WHAT TO WORK ON: All the records that follow need to be reproduced exactly. Omit the images.
-- -- --
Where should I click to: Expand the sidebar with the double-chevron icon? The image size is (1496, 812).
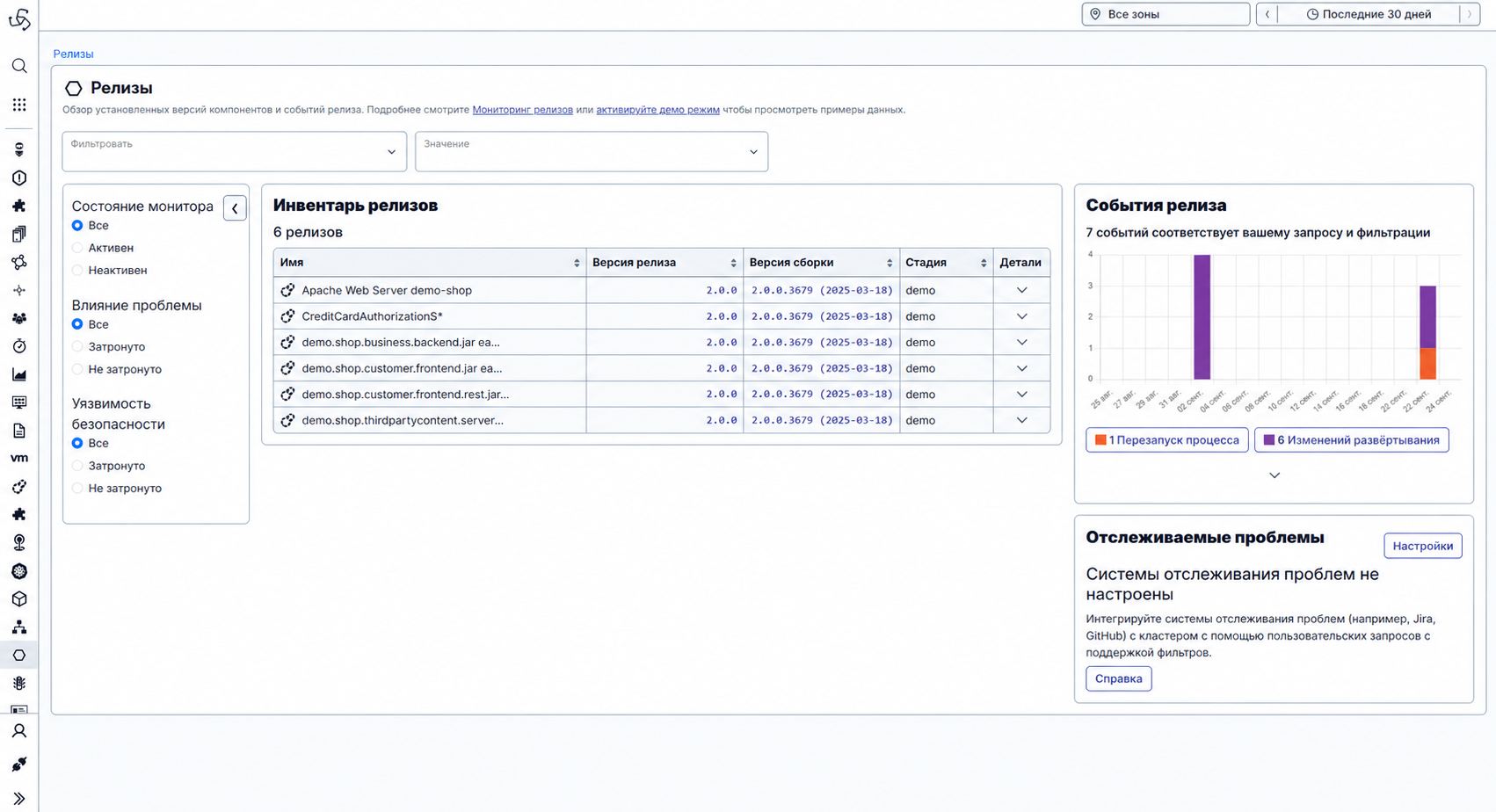(19, 798)
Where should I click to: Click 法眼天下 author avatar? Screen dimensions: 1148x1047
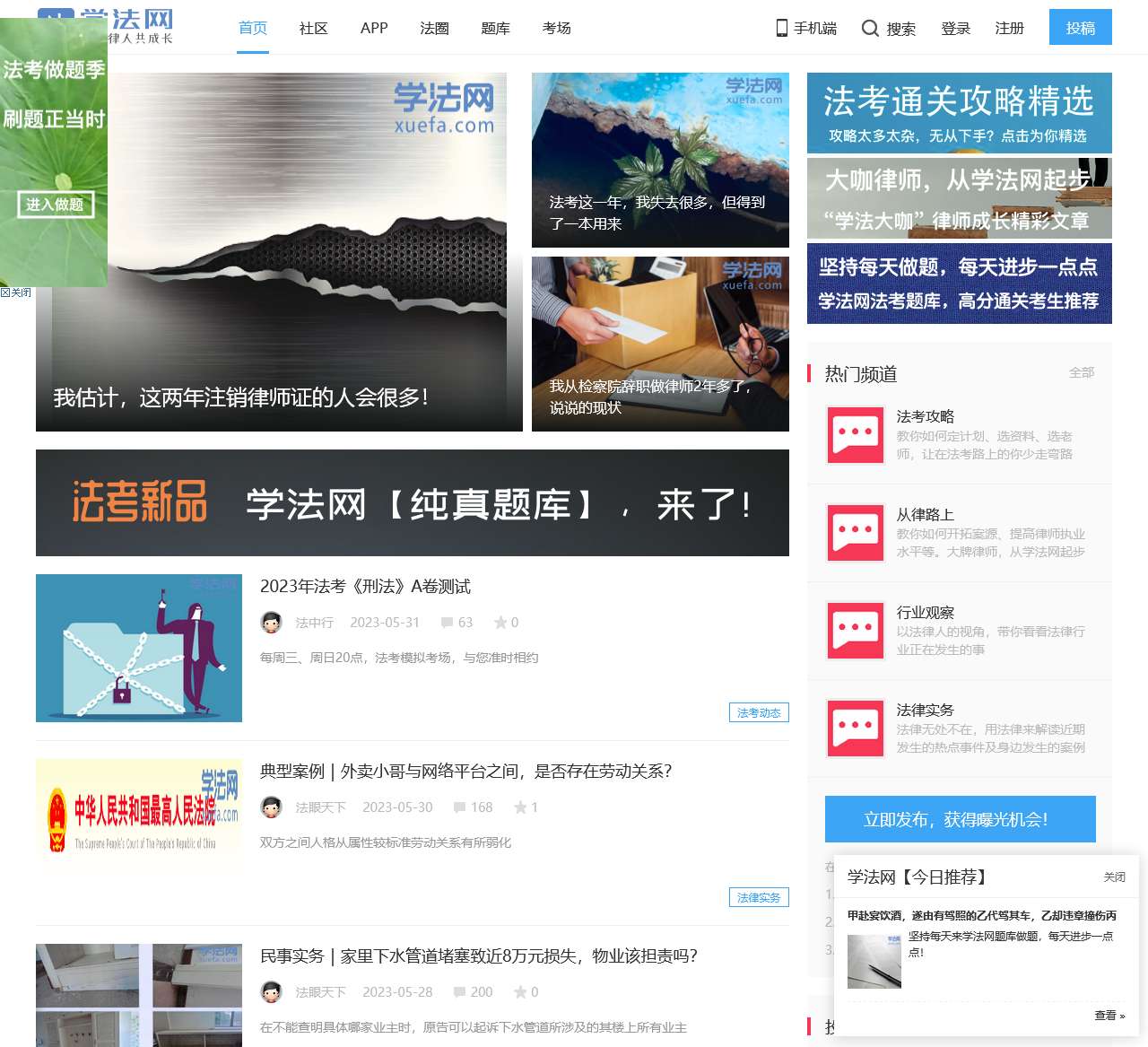pos(272,807)
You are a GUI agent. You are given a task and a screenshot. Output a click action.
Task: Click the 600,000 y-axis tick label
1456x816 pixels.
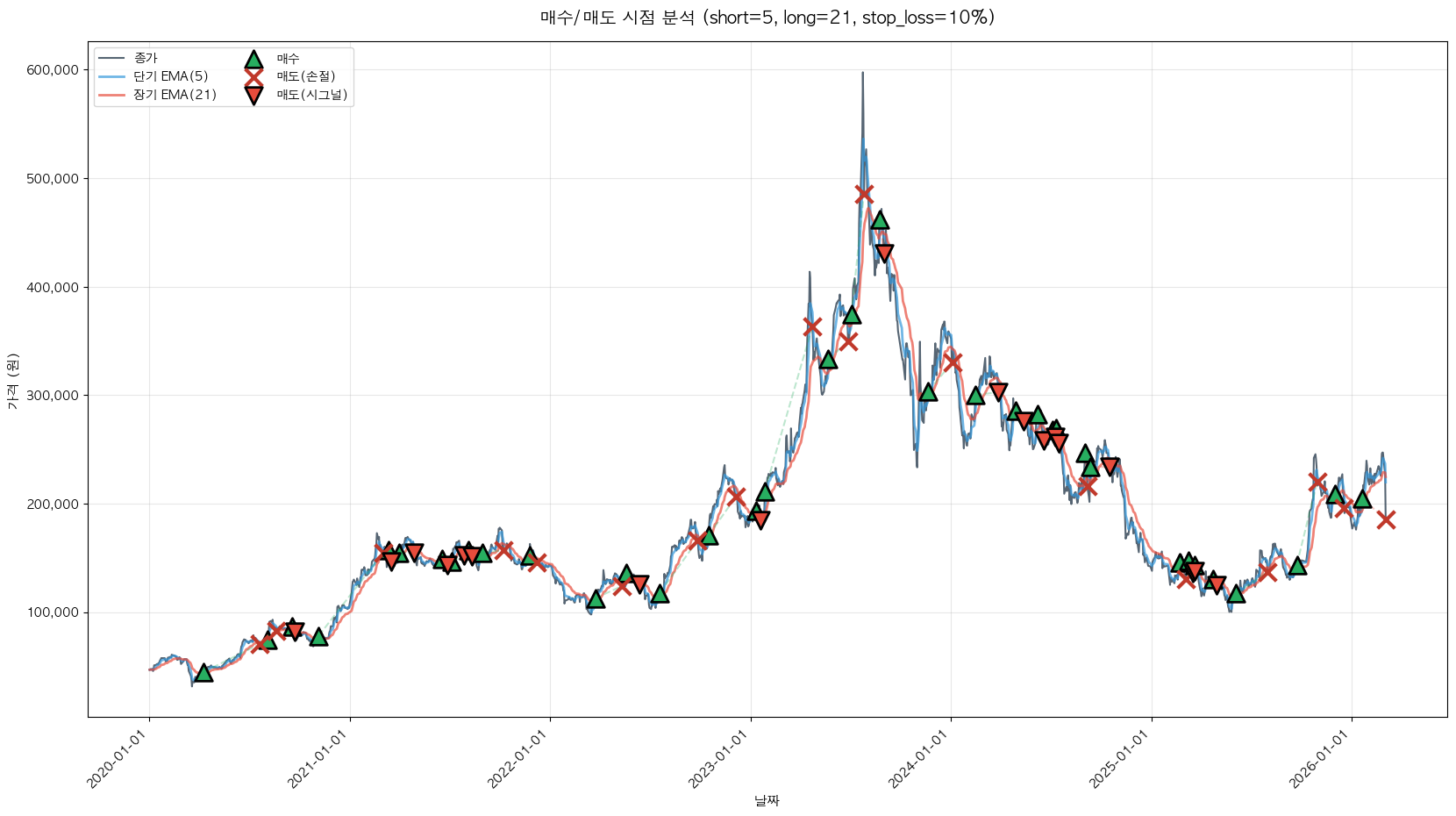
-- -- --
TASK ANSWER:
Where should I click to: Expand the sidebar with the double-chevron icon? The image size is (1496, 812).
(19, 798)
Where should I click to: Click 法眼天下 author avatar? Screen dimensions: 1148x1047
pos(272,807)
You are a GUI agent. You are given a task and a screenshot. Output a click action.
Task: Click the 600,000 y-axis tick label
1456x816 pixels.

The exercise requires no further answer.